─── SOURCE ───

# So I need help with mounting my mini router under the table



## DIYqueen (Aug 29, 2021)

So I recently have expanded into using a router with my projects and when I went to visit my parents, my dad gave me 2 routers that my grandmother had left me when she died. However with me living across the country I could only take with me what I could carry.
Now I didn’t need anything extravagant so I took the smaller one of the two, which was a Craftsman All in one cutting system, which I thought was pretty cool.
Anyways, I am now home and I created a router table for it, but when I went to attach it, I ran into an issue. 
the base plate for the router attachment doesn’t have any mounting holes like a normal router.
Does anyone have an idea or hack that could help me with mounting it?


----------



## John Smith_ (Jan 10, 2020)

welcome to the forum !!
for me, I would drill some holes through the base plate and corresponding countersunk holes in the table top for a few 1/4-20 machine screws and lock nuts. do you think that's possible ? can we see photos of where you are going to mount it ?


----------



## jw2170 (Jan 24, 2008)

Welcome to the forum.

I agree with John.


----------



## sreilly (May 22, 2018)

Welcome aboard. I don't see a model number on that unit and wonder if it isn't more like a Dremel type unit. What size is the collect or better yet what is the model number. My concern is if it indeed can use router bits and is capable of safe cuts. There are a variety of routers out there and the two most common are the smaller trim routers typically used to "trim" edges with shallower cuts and then the full size router that will use 1/4-1/2" bits typically, at least US made ones. What they can do safely is dependent on their size.

While I don't disagree that it could be mounted I would really want to know what you would use it for and it's size to see if it is capable/safe. Just saying. Do you have a model number available?


----------



## mgmine (Jan 16, 2012)

All you need is a router plate which you can get from Amazon or Ebay. The plate will have countersunk holes in it so all you need to do is to drill holes in your router plate and bolt the two together.


----------



## TenGees (Sep 12, 2012)

───

THE TASKS
1/ Please condense the paragraph of the router-mounting thread that begins "Welcome aboard. I don't see a model number" into a short bulleted list that keeps its main facts.
2/ Extend the router-mounting thread past its final line.

─── DATASET EXCERPTS ───

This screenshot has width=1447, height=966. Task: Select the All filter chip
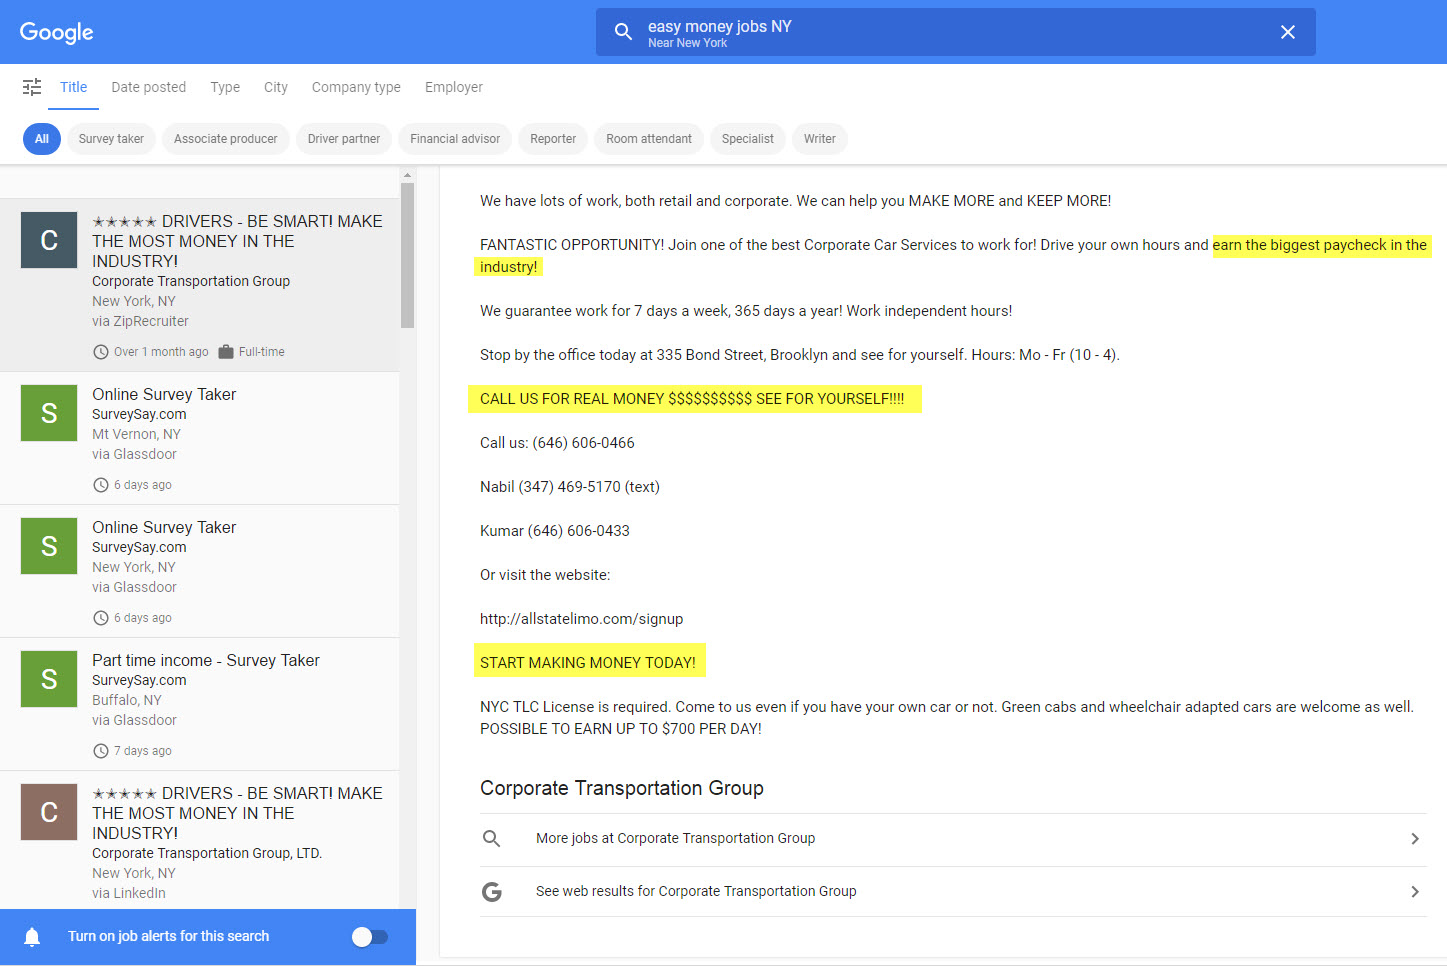(x=42, y=139)
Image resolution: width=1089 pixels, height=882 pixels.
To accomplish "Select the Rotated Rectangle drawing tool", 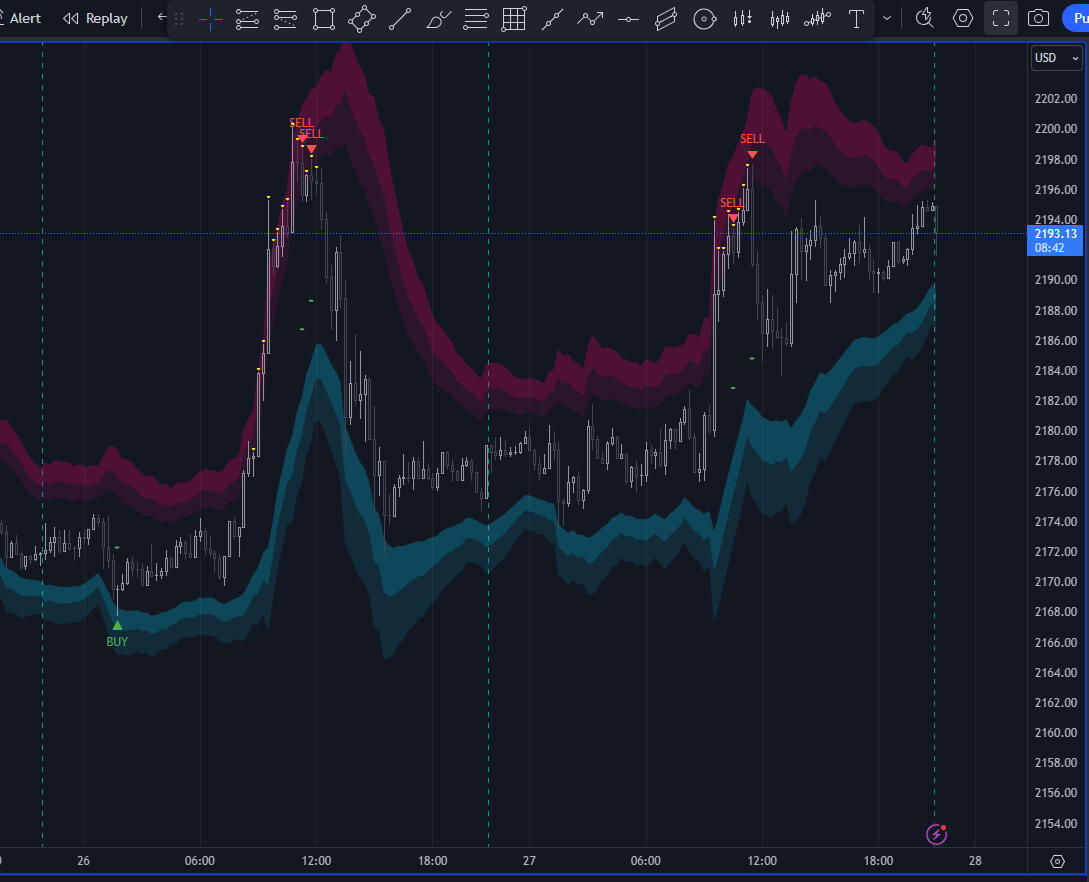I will click(361, 19).
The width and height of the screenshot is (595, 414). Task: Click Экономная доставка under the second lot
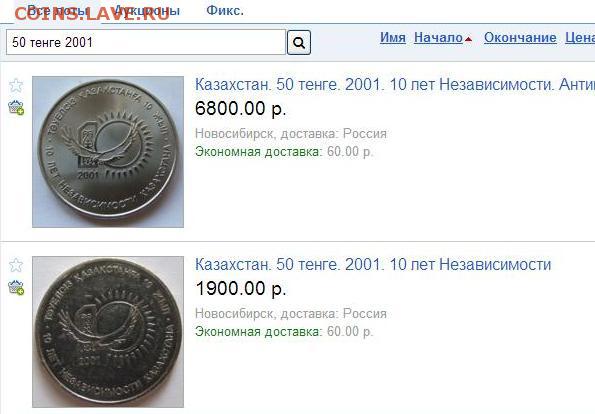tap(258, 332)
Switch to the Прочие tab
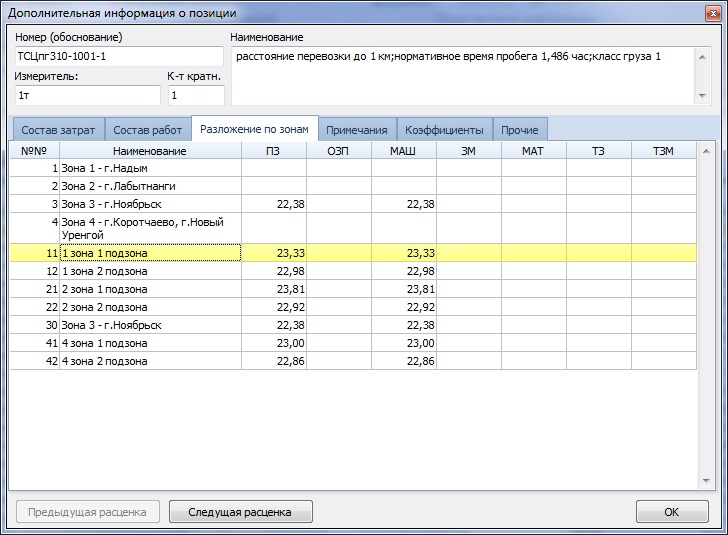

───

REPLIES
1/
- No model number is visible on the unit, so it may be closer to a Dremel-type tool.
- The poster asks for the model number.
- The concern is whether it can use router bits and make safe cuts.
- The two most common router types are smaller trim routers, used for shallower edge-trimming cuts, and full-size routers, which typically use 1/4–1/2" bits, at least the US-made ones.
- What a router can do safely depends on its size.

2/
I agree with Steve (sreilly). To me, it looks like a zip saw or roto tool which is probably most commonly used for cutouts in drywall etc. You will likely be limited in what bits you can use and the materials you can cut. It could be useful in a table for craft-like projects or save the table for when you make another trip to the folks and get the bigger one. If you do a image search for DIY dremel table you may get some ideas. Or screw it on like John said and you'd be able to use the adjustments built into its base.


----------



## ScottyDBQ (Jul 5, 2008)

I agree with Steve and TenGees; Actually it looks a lot like a Craftsman rotary tool I had. My tool had a plunge type "router" base also. As I recall it was limited to bits with a pretty small shaft diameter. I would first look at what size bits you're going to be limited to and then look at how deep of a cut you can make once this is mounted in the table. For example, if you have a three-quarter inch thick table and you screw this base to the table, the usable part of a bit might get pretty short. However, if you mount this tool to an acrylic or aluminum base, and that base mounts in a three-quarter inch thick top, You will have less thickness to go through before your bit starts working. I would check on Amazon and eBay and see what size bits you can get for a craftsman rotary tool which is what I believe they called this. You may find that this tool will only work with 1/8 inch and 3/32 inch bits. Once you determine how big a bit you can use, you can determine whether this tool is going to be big enough for your projects.

I have a Bosch trim router and I would consider the craftsman Rotary tool that I have to be something other than a trim router, at least compared to the Bosch Colt. The Bosch will take quarter-inch bits and the tool has a much more powerful motor. I would see what size bits this tool can take first, then see if it's got the power and depth to do what you want.


----------



## old55 (Aug 11, 2013)

Welcome to the forum.


----------



## johnjory (Sep 19, 2013)

Your router is a small hand held one that should work very well free hand and likely uses 1/8" shank bits like Dremel. I would not use it mounted in a router table. Most routers mounted in a table are at least 2HP to 3HP units.


----------



## RiovistaAndy (Feb 20, 2019)

John Smith_ said:


> welcome to the forum !!
> for me, I would drill some holes through the base plate and corresponding countersunk holes in the table top for a few 1/4-20 machine screws and lock nuts. do you think that's possible ? can we see photos of where you are going to mount it ?
> View attachment 399426
> 
> ...


That's what I did with my mini. It was a lot easier than it sounds.


----------



## DIYqueen (Aug 29, 2021)

John Smith_ said:


> welcome to the forum !!
> for me, I would drill some holes through the base plate and corresponding countersunk holes in the table top for a few 1/4-20 machine screws and lock nuts. do you think that's possible ? can we see photos of where you are going to mount it ?
> View attachment 399426


thanks for the advise, however I just bit the bullet and bought a new router. Now all I need to do is find a router table plate that works with my new one. That is my newest issue, finding one. The new router is on its way, but I need to find a template of where the holes are on it. (Skil 14 amp fixed and plunge router combo)

thanks for commenting!


----------



## DIYqueen (Aug 29, 2021)

RiovistaAndy said:


> That's what I did with my mini. It was a lot easier than it sounds.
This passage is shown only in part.